Operation Lifesaver provides safety tips for motorists and pedestrians on its website, www.operationlifesaver.com.
In Moorpark, Mayor Patrick Hunter sees this week’s Officer-on-a-Train event as part of a larger rail-safety education campaign for his city. Moorpark was the scene of four train collisions last year -- one fatal -- after two years of no such accidents.
“The mission is simple: the total elimination of train incidents in the city of Moorpark,” Hunter said.
The mayor and senior city staffers met with Metrolink officials last month to discuss ways to raise awareness and reduce accidents. The mayor wants the city’s law enforcement officials to get the safety message out to students.

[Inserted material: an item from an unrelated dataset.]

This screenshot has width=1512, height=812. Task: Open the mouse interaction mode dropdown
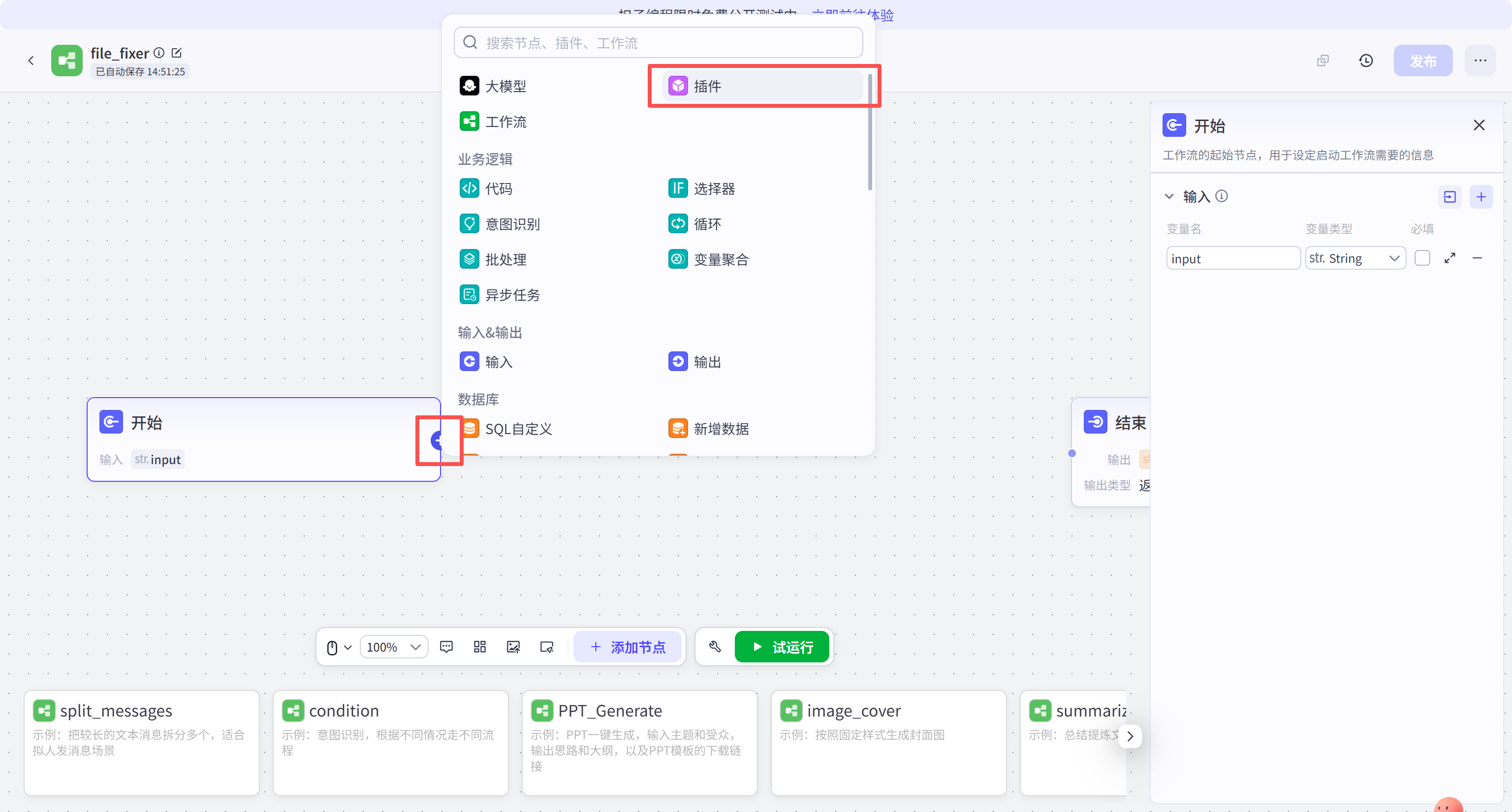(339, 647)
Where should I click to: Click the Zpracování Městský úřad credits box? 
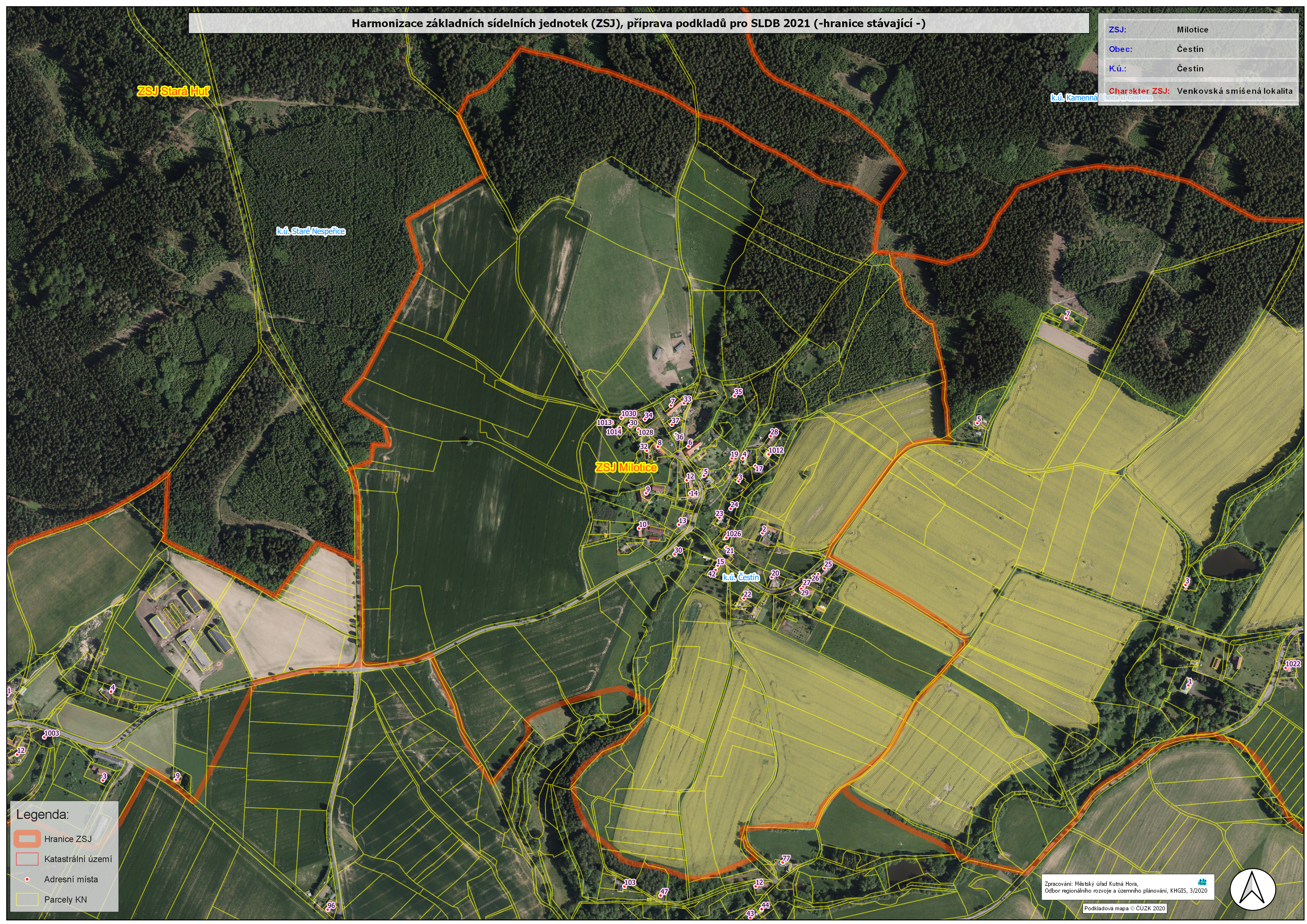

Ventura County Sheriff’s Capt. Richard Diaz, who serves as Moorpark’s police chief, said more attention was being paid to rail-related violations. He said a dozen citations have been issued since Jan. 1.
Metrolink has agreed to study whether its trains, which travel up to 70 mph through some sections of Moorpark, should slow down, Hunter said.
Jacobsen, who with his wife Bonnie coordinates Operation Lifesaver programs throughout the state, said he wasn’t sure lower speed would reduce accidents. Surprisingly, statistics suggest just the opposite, he said: Higher train speeds seem to result in fewer collisions with vehicles, perhaps because commuters aren’t held up as long at crossings.
Nevertheless, Union Pacific spokesman John Bromley said impatient motorists often think they can beat a train, putting themselves and others at risk. “People have a hard time calculating the speed of oncoming trains,” he said.
Bromley said the “forgotten victims” in rail deaths, either accidental or those resulting from suicide, were the train’s crew members, who must deal with the emotional trauma. Jacobsen, who retired as a captain for Southern Pacific’s police division after 24 years, said nearly every veteran engineer has witnessed at least one fatality or major injury on the job.